Finding your dream house can take some time, so once you're Pre-Approved for a mortgage, it's important to be consistent with your finances so that you don't impact your approval status.
- Don't use your credit cards past 30% of your available balance. It'll change your credit scores in a way you and your lender won't like. Sometimes, depending on how long it takes to find a house, your credit may have to be pulled again.
- No large deposits into your bank account that cannot be easily sourced. (Anything other than salary income.) Large deposits raise red flags and red flags need to be sourced. We aren't saying you can't deposit anything, guidelines for different loans are all different. So definitely check with your loan officer before making that deposit, because there may be a way to make it work so that there isn't frustration later in the process.

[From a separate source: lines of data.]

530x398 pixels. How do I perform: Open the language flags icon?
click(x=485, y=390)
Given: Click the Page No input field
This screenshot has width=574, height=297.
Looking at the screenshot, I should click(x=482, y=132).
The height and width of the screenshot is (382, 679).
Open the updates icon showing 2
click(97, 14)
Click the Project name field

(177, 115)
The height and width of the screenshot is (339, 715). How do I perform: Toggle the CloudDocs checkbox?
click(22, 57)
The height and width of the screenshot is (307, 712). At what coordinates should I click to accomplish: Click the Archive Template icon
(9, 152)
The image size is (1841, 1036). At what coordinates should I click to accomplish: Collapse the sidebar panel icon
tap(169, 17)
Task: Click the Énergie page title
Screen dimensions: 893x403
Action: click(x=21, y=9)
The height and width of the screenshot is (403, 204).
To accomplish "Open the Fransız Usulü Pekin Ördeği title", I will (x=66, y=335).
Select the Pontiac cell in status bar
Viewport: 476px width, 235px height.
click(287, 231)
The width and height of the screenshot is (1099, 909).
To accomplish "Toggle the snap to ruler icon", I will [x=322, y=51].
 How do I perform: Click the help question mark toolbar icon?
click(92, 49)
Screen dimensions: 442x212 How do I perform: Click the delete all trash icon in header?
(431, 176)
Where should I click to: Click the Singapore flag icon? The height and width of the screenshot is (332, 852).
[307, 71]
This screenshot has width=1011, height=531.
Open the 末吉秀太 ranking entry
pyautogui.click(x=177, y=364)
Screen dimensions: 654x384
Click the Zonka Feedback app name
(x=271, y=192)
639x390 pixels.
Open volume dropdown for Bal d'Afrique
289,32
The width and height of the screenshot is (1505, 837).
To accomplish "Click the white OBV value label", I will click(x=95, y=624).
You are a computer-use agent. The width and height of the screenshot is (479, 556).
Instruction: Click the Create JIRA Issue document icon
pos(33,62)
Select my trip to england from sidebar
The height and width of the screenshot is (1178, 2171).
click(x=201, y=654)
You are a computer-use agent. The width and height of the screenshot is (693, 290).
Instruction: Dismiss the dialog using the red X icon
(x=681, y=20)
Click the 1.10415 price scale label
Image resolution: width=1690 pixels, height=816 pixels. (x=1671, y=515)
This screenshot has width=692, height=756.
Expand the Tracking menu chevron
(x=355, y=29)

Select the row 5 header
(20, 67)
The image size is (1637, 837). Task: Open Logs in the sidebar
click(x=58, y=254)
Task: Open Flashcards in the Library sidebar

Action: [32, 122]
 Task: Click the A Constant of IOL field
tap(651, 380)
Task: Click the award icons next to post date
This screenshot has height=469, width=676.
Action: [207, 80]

- Don't Change Jobs. Can that wait while you make one of the biggest investments of your life? Consistent income helps to strengthen the likelihood of you being pre-approved. If you need to make a job change, please let us know what is going on prior to your change so that we can figure out a game plan.
- Stop Buying Stuff - When your lender pulls your credit, we are taking into account all of what your income is, in order to calculate what you're approved for. If your liabilities increase, there is a chance your pre-approval status will decrease.
Always remember, we are on your side!
Believe it or not, we want to make sure your loan goes as smooth as possible. If you decide to change your financial circumstance after you get pre-approved for your home loan, just please understand there may be some leg work in putting the pieces back togethre.